Cleon stopped shovelling blood-soaked straw.

‘You will be leaving soon, majesty?’

I nodded. ‘That is why I came.’

‘To say goodbye?’ there was sadness in Hippo’s eyes.

‘To say that I desire both of you to come back to Parthia with me.’

Cleon was surprised. ‘Parthia? What is there for two Greek exiles, majesty?’

‘A new and fulfilling life for you both,’ I told them. ‘You are free to make your own choices, but if you come back to Parthia with me I promise that you will no longer be exiles.’

Hippo looked at her beloved. ‘I do not understand, majesty.’

I placed a hand on both their shoulders. ‘All I ask is that you trust me. At the very least in Parthia you will not have to look over your shoulders out of fear that a Roman arrest warrant will be served on you.’

I looked around at the dozens of groaning, mutilated men lying on the ground.

‘A high priestess should not have to toil in such a place as this.’

She smiled sardonically. ‘Artemis is still angry with me, I think.’

‘If that was true, Hippo, then she would not have permitted you to leave Ephesus. She has a plan for you, for you both, and I am the agent of that plan.’

After the celebrations the city returned to normal. Akrosas invited Gallia and me to take refreshment with him and Rodica on the palace balcony. As we sat beneath sunshades to be served by bare-footed slaves in pristine white
chitons
Akrosas waved forward a thin, middle-aged man who had been loitering in the corner of the balcony.

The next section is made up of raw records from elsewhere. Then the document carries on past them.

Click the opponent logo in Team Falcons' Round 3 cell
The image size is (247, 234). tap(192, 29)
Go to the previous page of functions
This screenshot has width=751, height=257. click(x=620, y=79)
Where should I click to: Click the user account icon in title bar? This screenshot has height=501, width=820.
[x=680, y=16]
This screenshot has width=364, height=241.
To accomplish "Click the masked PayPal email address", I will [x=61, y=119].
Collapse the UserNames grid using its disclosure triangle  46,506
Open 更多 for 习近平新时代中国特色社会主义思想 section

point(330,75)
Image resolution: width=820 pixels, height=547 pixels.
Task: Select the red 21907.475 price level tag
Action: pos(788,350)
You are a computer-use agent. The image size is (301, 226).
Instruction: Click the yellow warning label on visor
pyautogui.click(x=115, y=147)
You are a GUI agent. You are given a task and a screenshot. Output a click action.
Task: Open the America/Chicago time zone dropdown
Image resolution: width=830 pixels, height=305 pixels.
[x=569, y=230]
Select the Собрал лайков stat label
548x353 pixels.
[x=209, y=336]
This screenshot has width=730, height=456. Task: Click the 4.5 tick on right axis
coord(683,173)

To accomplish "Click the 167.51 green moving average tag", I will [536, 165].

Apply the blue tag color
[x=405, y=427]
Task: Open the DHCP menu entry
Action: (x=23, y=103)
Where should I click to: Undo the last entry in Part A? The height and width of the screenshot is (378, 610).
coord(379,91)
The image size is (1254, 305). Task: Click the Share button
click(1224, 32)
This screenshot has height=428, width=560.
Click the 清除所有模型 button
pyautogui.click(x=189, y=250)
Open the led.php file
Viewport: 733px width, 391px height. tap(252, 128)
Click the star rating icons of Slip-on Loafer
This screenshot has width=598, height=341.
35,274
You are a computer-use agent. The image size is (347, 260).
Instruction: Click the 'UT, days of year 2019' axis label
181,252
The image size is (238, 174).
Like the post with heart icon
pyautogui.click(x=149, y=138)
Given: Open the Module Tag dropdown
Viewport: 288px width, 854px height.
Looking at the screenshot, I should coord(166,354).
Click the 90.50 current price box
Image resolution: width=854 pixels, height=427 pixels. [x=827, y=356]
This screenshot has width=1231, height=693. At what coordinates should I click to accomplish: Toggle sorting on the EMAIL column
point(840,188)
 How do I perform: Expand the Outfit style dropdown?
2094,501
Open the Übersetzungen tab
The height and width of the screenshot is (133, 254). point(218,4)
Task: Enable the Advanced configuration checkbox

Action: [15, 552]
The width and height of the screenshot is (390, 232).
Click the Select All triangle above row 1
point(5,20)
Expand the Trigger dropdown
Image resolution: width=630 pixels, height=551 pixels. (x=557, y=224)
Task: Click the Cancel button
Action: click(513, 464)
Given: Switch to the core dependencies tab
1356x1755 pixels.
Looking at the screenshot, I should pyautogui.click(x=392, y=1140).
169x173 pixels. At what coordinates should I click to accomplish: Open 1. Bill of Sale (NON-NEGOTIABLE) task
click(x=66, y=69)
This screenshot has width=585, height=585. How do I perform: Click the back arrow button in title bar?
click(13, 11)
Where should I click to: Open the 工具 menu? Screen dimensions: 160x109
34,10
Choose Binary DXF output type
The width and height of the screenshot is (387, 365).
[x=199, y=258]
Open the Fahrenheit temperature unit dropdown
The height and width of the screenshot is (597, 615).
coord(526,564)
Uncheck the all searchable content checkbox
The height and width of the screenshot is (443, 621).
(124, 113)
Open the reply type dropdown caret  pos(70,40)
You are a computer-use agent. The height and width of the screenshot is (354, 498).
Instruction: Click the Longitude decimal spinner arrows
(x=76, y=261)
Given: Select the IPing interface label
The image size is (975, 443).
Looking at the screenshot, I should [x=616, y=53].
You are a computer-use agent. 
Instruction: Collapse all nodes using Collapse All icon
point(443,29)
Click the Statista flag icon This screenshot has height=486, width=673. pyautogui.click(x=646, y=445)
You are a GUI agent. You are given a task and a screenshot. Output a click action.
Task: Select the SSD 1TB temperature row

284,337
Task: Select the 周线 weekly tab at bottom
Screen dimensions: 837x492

‘This is Captain Hestiodorus, King Pacorus, who will take you and your people to Pontus. I have commissioned him and his ship and will allocate funds from the treasury so that you may purchase horses for your journey back to Parthia after you have landed in Pontus.’

‘You are most generous, lord king,’ I said.

He waved Hestiodorus away, the latter bowing deeply as he retreated from our presence.

‘I don’t suppose I could persuade General Domitus to remain at Histria?’ enquired the king mischievously. ‘He would be well rewarded and I would make him my high general.’

I laughed. ‘I fear he misses his children too much, majesty.’

‘His children?’

‘The soldiers of the army he has raised for me,’ I told him. ‘He oversees them like a jealous mother hen tends to its chicks.’

Akrosas smiled at his wife.

‘A great pity. I could use the advice of such a man. I fear the Romans may return.’